И действительно, в период царствования этого Государя при Дворе не раз появлялись ловкие авантюристы и проходимцы, приобретавшие силу и влияние.
Достаточно вспомнить о Распутине и его «предтече» знаменитом Филиппе, игравшем при дворе в своё время столь видную роль!
Рядом с религиозностью, суеверием и мистикой в натуре Императора Николая II уживался и какой-то особый восточный фатализм, присущий, однако, и всему русскому народу. Чувство это отчётливо выразилось в народной поговорке «от судьбы не уйдёшь».

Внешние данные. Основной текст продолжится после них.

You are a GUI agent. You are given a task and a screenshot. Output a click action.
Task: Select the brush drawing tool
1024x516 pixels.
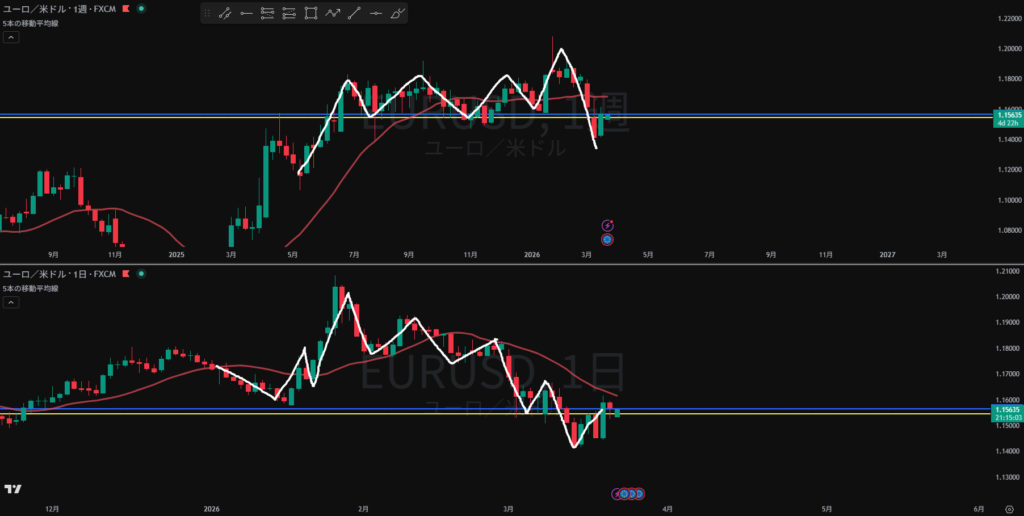[x=398, y=14]
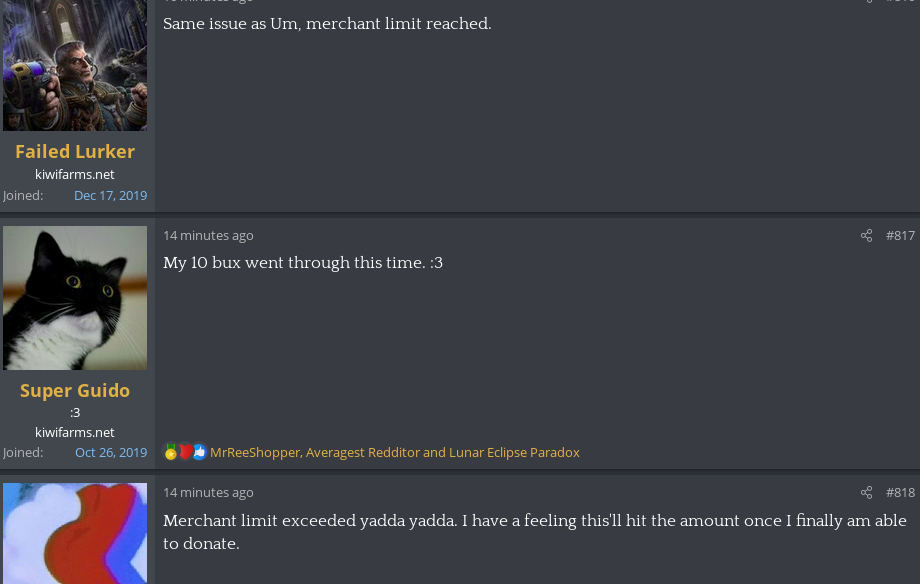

Эта покорность «судьбе», несомненно, была одною из причин того спокойствия и выдержки, с которыми Государь и его семья встретили тяжёлые испытания, впоследствии выпавшие на их личную долю.
* * *
Довольно распространено мнение, что Император Николай II злоупотреблял спиртными напитками. Я категорически отрицаю это на основании довольно долгих личных наблюдений. Ещё в 1904 году, во время частых железнодорожных путешествий Государя по России, равно как в различные периоды мировой войны, мне приходилось много раз быть приглашаемым к царскому столу, за которым картина была всегда одинаковой. Не существовало, конечно, того «сухого» режима, о котором мы часто читаем в рассказах о современной жизни в С.-Ам. Соед. Штатах и от которого так легко отказываются жители Великой Заатлантической Республики, приезжающие к нам в грешную Европу, но не приходилось также встречаться и с тем, что так легко разносилось досужею людскою сплетнею.
Государь подходил к закусочному столу; стоя выпивал он, по русскому обычаю, с наиболее почётным гостем одну или много две чарки обыкновенного размера особой водки «сливовицы»; накоротке закусывал и, после первой же чарки, приглашал всех остальных гостей следовать его примеру. Дав время всем присутствовавшим закусить, Император Николай II переходил к обыденному столу и садился посередине такового, имея неизбежно против себя министра двора, по наружному виду чопорного и накрахмаленного графа Фредерикса, в действительности же очень доброго и приветливого старика. Остальные приглашённые усаживались по особым указаниям гофмаршала. Обносимые блюда не были многочисленны, не отличались замысловатостью, но бывали прекрасно приготовлены. Запивались они обыкновенным столовым вином или яблочным квасом, по вкусу каждого из гостей.